Written request:
Please return the items from the line that contains "Image resolution: width=847" through the line that contains "will pyautogui.click(x=225, y=548).", copying every line exactly.

[Entries on finding words and elements]
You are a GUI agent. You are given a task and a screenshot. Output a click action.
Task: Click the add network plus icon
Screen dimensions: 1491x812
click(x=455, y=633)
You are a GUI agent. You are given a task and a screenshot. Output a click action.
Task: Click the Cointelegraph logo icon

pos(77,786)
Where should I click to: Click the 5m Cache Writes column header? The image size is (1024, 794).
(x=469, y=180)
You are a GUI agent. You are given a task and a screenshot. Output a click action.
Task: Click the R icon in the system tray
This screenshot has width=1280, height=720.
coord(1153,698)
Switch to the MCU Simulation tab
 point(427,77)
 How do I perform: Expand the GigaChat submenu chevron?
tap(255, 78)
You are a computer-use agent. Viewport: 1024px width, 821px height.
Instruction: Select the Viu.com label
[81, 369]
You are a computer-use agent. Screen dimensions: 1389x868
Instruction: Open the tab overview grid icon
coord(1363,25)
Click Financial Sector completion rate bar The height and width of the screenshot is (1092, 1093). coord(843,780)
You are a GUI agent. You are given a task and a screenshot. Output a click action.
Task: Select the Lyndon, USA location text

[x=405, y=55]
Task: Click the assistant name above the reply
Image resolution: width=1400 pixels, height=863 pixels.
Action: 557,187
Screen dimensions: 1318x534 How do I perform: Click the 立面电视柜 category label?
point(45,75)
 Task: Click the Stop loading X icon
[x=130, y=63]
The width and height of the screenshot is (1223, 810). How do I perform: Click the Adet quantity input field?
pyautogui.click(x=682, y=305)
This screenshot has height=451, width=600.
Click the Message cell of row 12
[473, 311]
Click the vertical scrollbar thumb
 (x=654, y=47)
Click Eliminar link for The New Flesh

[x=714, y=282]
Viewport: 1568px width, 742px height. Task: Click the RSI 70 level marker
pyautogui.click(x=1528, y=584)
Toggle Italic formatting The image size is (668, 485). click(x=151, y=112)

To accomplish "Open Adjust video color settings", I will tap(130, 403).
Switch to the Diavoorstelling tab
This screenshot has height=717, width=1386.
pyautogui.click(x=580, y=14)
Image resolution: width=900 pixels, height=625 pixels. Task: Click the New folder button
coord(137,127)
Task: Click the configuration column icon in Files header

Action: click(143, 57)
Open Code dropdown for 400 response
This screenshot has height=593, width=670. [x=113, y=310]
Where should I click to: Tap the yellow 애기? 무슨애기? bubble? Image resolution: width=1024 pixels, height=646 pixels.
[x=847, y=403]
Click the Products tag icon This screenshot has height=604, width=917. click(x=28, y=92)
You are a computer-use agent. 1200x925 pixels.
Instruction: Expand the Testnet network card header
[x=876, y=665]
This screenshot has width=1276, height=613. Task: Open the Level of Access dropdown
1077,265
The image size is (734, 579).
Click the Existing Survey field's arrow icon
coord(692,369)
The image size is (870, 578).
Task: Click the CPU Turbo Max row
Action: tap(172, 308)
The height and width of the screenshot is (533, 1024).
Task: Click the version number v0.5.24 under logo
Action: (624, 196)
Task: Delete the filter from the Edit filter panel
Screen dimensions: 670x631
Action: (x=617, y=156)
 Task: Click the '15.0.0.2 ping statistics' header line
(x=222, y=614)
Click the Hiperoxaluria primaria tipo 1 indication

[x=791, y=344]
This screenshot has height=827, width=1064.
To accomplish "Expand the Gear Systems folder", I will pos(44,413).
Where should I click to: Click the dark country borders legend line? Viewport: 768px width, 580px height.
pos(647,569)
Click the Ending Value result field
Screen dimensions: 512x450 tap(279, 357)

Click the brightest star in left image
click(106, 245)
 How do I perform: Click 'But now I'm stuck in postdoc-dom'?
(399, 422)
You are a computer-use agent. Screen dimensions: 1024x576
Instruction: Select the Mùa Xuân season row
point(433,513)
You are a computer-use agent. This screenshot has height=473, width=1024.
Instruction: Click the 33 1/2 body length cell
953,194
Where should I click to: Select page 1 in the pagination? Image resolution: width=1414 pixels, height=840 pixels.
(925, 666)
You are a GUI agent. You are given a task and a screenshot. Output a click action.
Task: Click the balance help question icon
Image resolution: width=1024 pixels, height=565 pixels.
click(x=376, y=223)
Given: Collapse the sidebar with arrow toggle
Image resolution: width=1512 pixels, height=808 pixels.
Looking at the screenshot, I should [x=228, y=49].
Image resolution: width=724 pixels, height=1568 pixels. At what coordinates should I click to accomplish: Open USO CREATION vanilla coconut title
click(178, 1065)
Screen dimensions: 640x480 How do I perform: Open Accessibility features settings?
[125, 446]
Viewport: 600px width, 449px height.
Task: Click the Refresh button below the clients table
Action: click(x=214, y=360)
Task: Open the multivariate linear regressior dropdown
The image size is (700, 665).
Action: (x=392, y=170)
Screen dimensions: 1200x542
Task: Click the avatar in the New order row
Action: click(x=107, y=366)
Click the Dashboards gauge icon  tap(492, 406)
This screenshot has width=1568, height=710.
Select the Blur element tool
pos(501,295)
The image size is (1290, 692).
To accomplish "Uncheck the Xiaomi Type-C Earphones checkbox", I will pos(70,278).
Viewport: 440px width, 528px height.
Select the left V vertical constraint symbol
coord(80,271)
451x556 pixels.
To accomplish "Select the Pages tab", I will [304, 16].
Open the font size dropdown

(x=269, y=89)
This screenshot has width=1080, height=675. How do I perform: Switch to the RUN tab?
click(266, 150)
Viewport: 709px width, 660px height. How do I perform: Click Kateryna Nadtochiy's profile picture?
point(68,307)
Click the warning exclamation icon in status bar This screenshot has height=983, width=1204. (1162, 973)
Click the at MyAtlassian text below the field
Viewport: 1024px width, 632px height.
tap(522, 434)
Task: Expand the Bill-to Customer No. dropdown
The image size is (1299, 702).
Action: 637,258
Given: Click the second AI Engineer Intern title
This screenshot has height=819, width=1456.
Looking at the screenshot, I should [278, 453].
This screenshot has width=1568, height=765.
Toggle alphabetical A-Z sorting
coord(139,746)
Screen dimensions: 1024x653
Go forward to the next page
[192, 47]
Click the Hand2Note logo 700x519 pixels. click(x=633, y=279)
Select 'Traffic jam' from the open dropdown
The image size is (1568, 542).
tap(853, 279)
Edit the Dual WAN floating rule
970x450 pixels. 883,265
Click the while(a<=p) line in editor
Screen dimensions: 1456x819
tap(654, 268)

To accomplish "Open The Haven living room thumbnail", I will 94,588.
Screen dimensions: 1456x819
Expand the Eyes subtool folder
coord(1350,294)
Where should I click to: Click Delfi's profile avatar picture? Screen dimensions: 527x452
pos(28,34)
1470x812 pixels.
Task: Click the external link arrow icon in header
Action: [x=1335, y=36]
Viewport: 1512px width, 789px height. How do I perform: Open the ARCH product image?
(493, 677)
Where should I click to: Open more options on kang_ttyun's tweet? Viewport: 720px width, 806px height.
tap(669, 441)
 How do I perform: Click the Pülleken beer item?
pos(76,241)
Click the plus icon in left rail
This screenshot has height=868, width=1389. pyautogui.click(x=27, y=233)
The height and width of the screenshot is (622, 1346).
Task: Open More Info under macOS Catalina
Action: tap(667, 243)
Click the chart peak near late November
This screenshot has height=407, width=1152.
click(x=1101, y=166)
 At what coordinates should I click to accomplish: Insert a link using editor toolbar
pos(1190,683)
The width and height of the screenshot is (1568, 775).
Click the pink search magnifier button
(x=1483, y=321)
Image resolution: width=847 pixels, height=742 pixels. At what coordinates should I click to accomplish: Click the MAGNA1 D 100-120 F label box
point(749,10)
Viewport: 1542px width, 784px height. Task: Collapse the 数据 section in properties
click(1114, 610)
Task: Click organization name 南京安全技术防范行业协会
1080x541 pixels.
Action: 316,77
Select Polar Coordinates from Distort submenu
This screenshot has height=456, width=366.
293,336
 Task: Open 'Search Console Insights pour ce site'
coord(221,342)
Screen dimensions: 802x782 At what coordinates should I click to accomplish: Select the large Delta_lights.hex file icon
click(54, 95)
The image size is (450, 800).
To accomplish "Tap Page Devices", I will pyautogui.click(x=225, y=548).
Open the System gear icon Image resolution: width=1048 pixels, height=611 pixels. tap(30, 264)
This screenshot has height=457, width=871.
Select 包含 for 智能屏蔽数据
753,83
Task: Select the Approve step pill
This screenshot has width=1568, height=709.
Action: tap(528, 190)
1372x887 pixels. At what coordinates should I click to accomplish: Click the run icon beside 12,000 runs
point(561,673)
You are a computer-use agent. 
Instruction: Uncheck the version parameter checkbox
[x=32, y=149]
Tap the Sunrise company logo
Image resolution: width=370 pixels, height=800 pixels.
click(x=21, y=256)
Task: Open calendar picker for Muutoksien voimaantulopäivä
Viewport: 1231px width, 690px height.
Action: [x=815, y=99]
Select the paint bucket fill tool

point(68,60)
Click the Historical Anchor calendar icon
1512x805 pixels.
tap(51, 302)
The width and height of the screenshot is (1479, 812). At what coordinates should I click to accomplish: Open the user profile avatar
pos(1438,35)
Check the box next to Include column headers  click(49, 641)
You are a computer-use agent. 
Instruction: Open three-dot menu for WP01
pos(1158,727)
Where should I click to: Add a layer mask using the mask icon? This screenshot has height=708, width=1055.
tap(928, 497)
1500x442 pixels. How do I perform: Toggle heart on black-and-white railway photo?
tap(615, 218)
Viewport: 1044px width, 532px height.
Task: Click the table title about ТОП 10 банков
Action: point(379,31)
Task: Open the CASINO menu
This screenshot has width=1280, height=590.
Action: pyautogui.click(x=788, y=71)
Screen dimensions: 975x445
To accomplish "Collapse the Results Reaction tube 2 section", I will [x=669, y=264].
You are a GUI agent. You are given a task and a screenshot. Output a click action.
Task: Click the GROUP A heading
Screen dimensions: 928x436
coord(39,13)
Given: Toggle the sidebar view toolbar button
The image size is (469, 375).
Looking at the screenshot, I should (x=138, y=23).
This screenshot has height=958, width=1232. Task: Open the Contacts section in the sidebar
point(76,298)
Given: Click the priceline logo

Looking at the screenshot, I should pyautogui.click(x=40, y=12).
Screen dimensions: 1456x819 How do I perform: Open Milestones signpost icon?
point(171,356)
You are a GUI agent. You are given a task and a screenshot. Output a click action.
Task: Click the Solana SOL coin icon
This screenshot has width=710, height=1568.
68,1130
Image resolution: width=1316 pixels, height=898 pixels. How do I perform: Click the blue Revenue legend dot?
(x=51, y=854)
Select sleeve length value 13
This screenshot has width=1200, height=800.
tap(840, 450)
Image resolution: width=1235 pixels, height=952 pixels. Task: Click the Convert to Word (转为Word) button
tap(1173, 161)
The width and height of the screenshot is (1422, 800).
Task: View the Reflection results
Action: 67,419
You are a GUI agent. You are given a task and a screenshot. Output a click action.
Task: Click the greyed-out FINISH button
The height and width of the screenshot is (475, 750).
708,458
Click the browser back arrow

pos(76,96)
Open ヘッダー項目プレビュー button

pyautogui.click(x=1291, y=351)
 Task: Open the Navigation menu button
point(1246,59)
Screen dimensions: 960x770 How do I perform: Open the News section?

Exercise answer:
Image resolution: width=847 pixels, height=742 pixels. At what coordinates should I click to accomplish: Click the MAGNA1 D 100-120 F label box
point(749,10)
Viewport: 1542px width, 784px height. Task: Collapse the 数据 section in properties
click(1114, 610)
Task: Click organization name 南京安全技术防范行业协会
1080x541 pixels.
Action: 316,77
Select Polar Coordinates from Distort submenu
This screenshot has height=456, width=366.
293,336
 Task: Open 'Search Console Insights pour ce site'
coord(221,342)
Screen dimensions: 802x782 At what coordinates should I click to accomplish: Select the large Delta_lights.hex file icon
click(54, 95)
The image size is (450, 800).
To accomplish "Tap Page Devices", I will pyautogui.click(x=225, y=548).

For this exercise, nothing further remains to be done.